Part of the pleasure of reading Want – a collection of 174 anonymous sexual fantasies submitted by women from around the world – is that the scenarios are often strikingly odd. One contributor dreams of being fed chocolate by the Hogwarts potion master. Another longs to have sex with her office door knob. Women are still seen as less sexual than men, but this book attests to a vivid imaginative hinterland, where the desires are far more inventive than the “Milf” and “cheerleader” tropes that dominate man-made porn. In one particularly detailed submission, a woman daydreams about breastfeeding an attractive cashier at the supermarket.
The fantasies in this book are sometimes shocking, but hard limits were imposed during the selection process to remove anything that, if acted out in real life, would be illegal. Want is edited by Gillian Anderson, who has restyled herself as a sort of sexual agony aunt after playing a charismatic therapist in Netflix’s Sex Education. In her introduction, Anderson explains how she struggled with the less straightforwardly empowering submissions. Some did make the final cut, but they are punctuated by anxious self-justification. One woman interrupts her fantasy about being held captive by a group of robbers to insist that she is “a feminist”, and that the imaginary robbers have her “consent”.
The disclaimers suggest that some of the women are editing themselves as they write. It’s a shame, because the best contributions in this book – such as the one about breastfeeding a cashier – are erotic precisely because they are a little depraved. Want is framed as a kind of sequel to My Secret Garden, Nancy Friday’s 1973 collection of anonymous female fantasies, but that was a much more unfiltered exploration of desire. There were chapters titled Incest and Rape, as well as a section called The Zoo, where women imagined having sex with their pets.

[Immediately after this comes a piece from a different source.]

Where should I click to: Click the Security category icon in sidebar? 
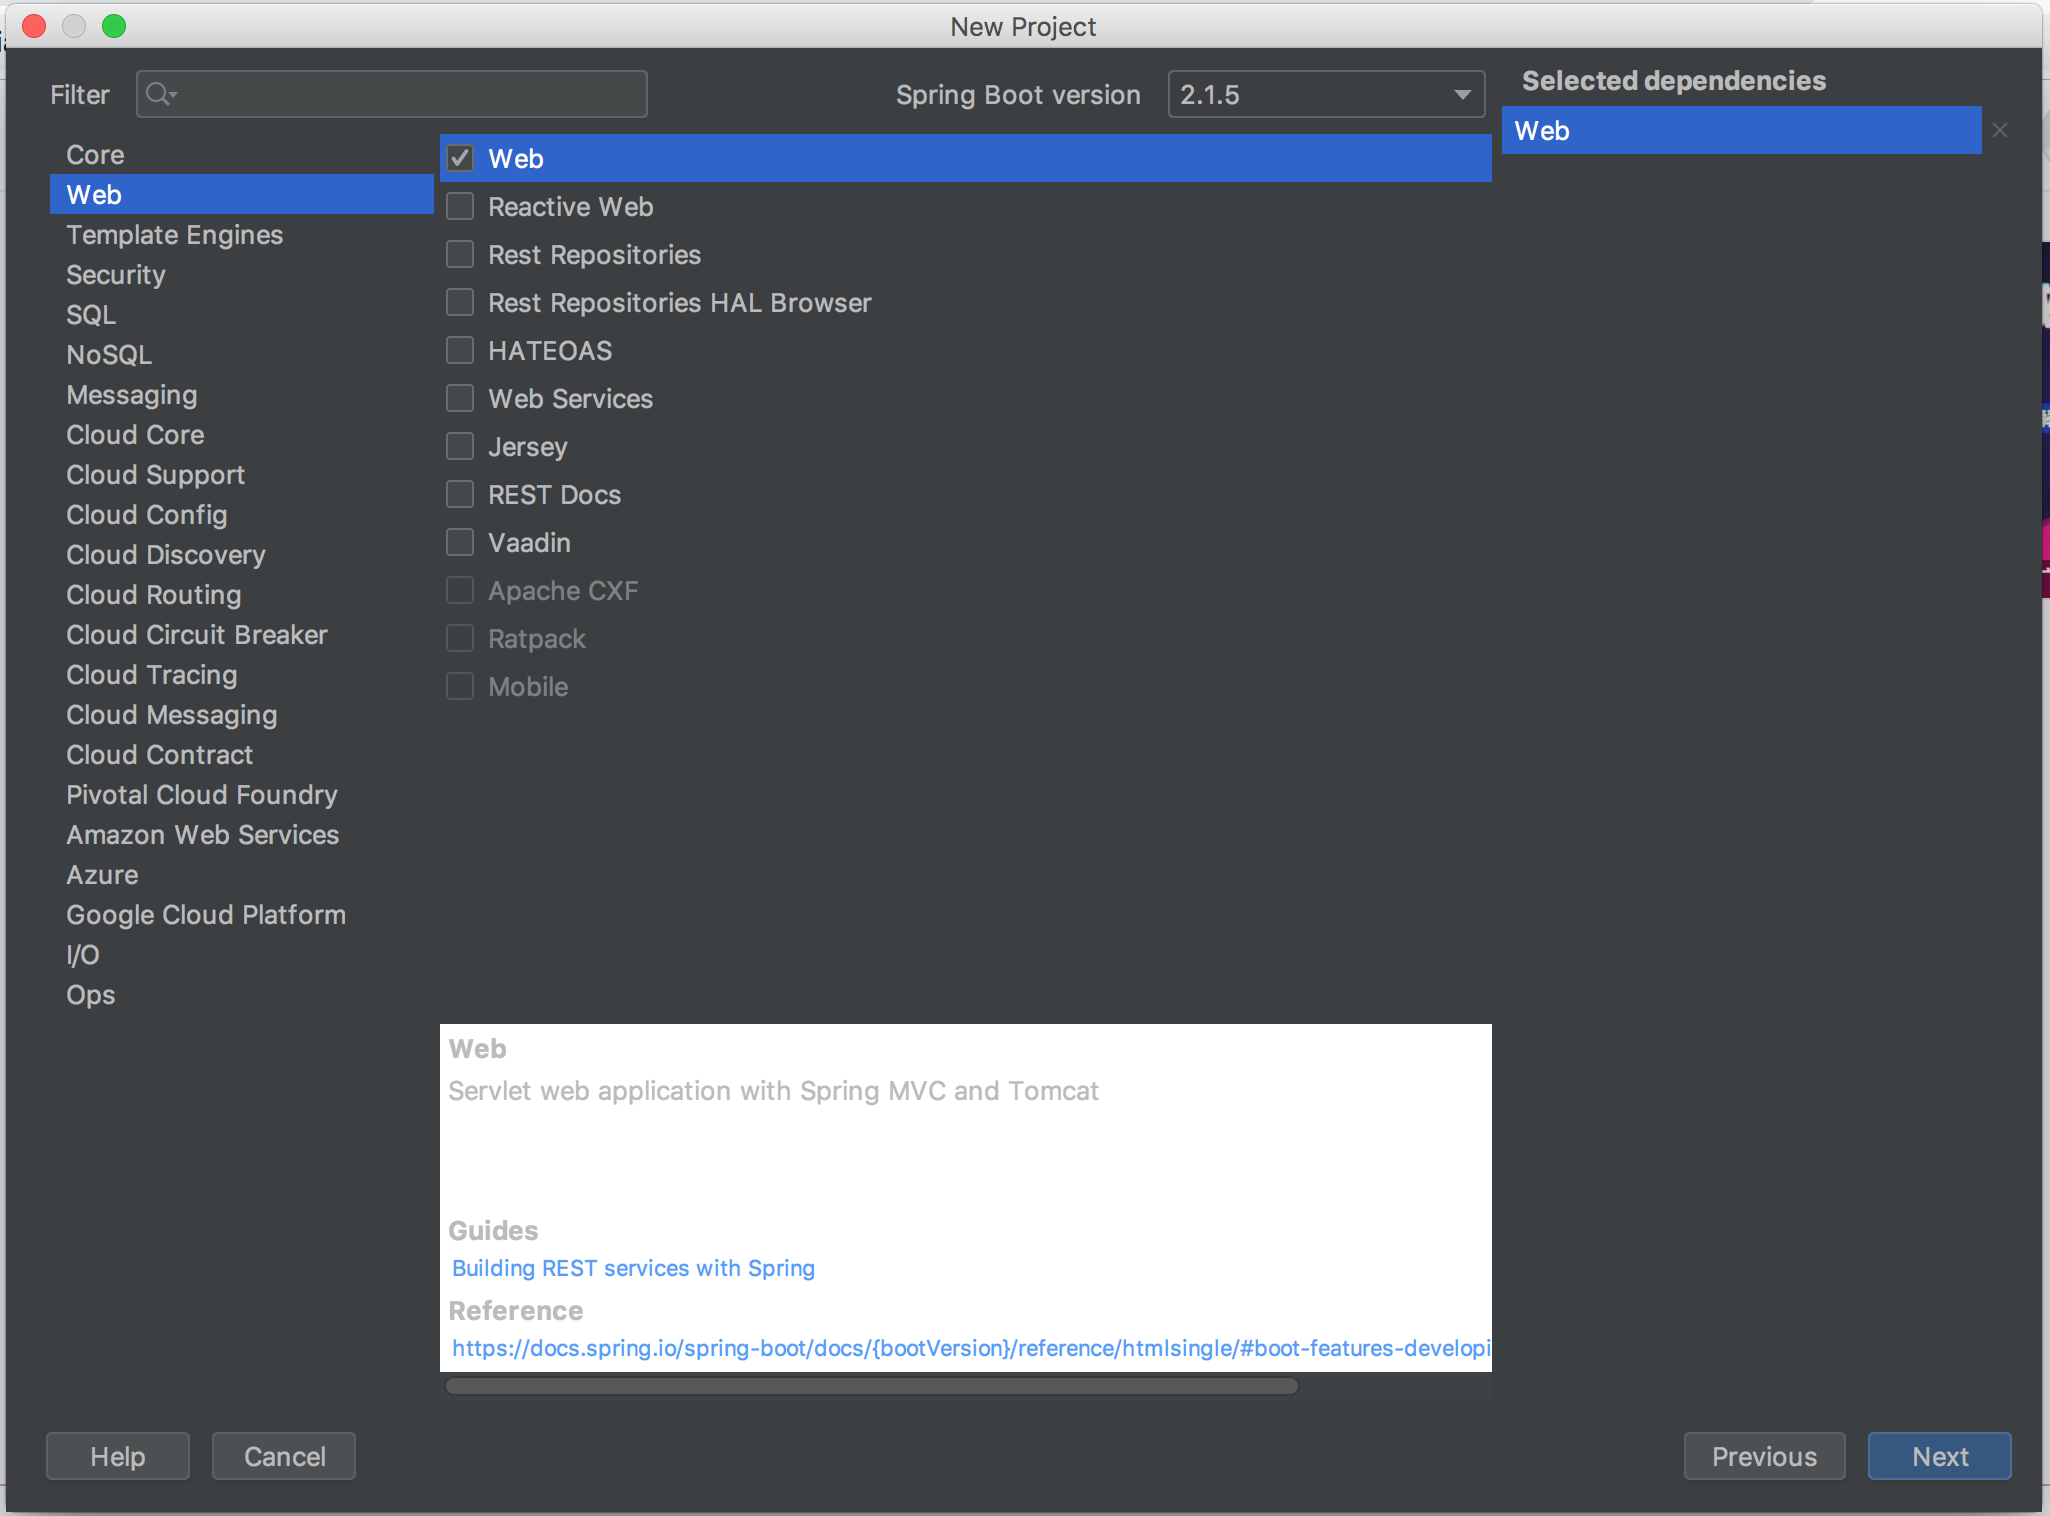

We may think we have become more sexually open in the past 50 years, but what was possible in 1973 is simply unpublishable today. Want seems hyperaware of its place in a culture that is liberal enough to produce a children’s show called Sex Education, but also seeks to tidy up sex and make it palatable. We have gained a more nuanced understanding of harmful power dynamics in sexual relationships, but one consequence of that progress is an impulse to prune even our most secret sexual dreams, if the sex we are dreaming of doesn’t conform to certain standards. I’m not disputing the importance of consent and safe sex practices in real life – but the crucial point is that this is supposed to be fantasy, not reality.
As a result, some of the stories in this book feel too self-censored to be truly erotic. If you’re looking to get off, Nancy Friday’s daring original is more likely to do the trick. Even so, Want makes for addictive reading. More compelling than the fantasies themselves are the frequent glimpses into the women’s real worlds. One contributor confesses that she fantasises about her partner’s death – she longs to be free, because she has never explored her true feelings for women. Another writes that she brings herself to orgasm by thinking about her husband cheating on her. He has been unfaithful in reality, so every time she does this, she cries. The real-life loneliness conveyed here is much rawer than the wish-fulfilment. At its best, Want gives you privileged access into the most painful, truthful corners of these women’s lives.
Anderson tells us on the fourth page that she has hidden her own entry somewhere within the collection, which invites you to play a guessing game. Is she the door knob? The Potter fan? The woman who longs for her partner to die? The idea that you might be peeping into a celebrity’s life adds a certain frisson, as you scour the pages for hints. In essence, you are invited to fantasise about her in a way that feels voyeuristic, or least morally ambiguous. But then, perhaps that’s what great fantasy always needs – a dash of moral ambiguity.